**Your assignment:** Nothing but the lines from the one containing "You are a computer-use" through the one containing "Instruction: Click the floating Name label", both included, should be given again, each exactly as written below.

**Source data:**
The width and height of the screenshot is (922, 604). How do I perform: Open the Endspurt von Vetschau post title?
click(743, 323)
==
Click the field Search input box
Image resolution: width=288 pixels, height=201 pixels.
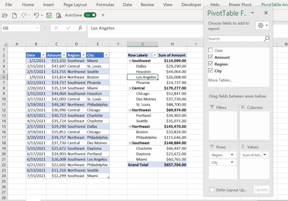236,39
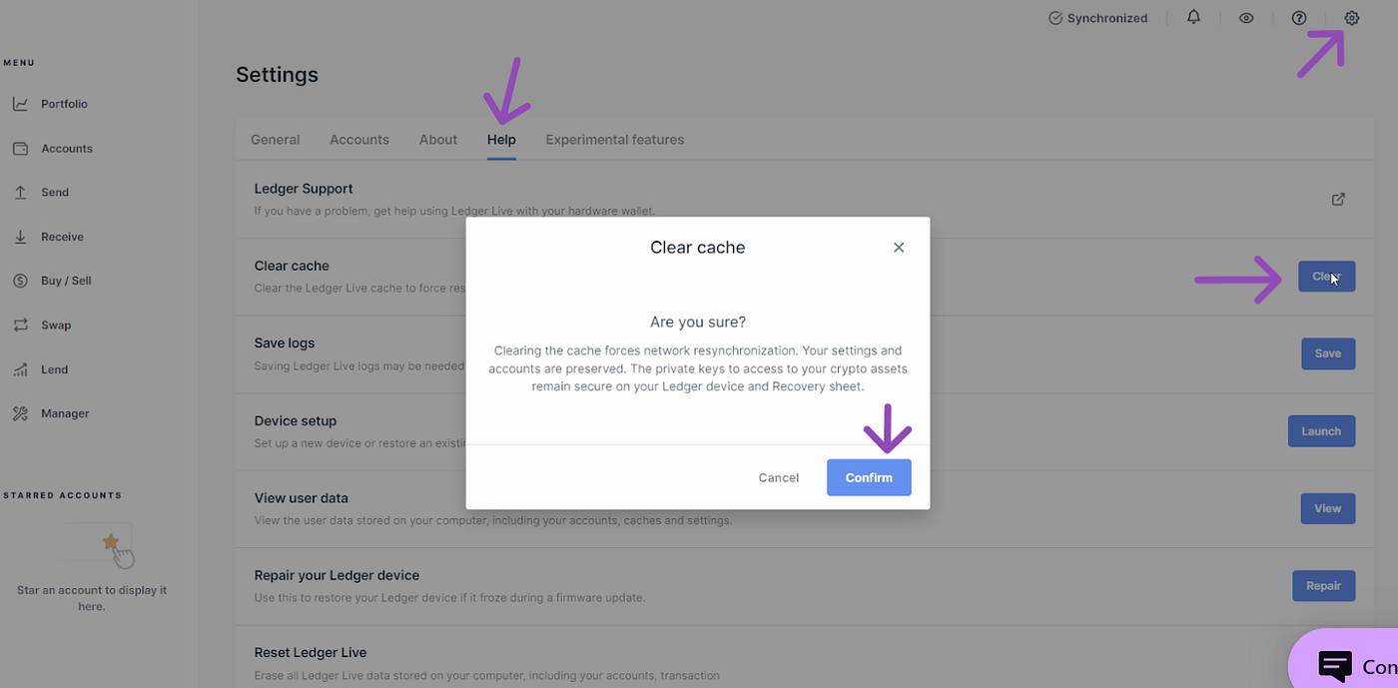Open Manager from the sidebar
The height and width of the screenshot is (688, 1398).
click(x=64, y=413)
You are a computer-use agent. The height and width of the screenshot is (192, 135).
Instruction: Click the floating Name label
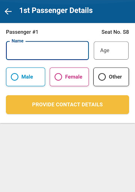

**Answer to this problem:**
You are a computer-use agent. The height and width of the screenshot is (192, 135).
Instruction: Click the floating Name label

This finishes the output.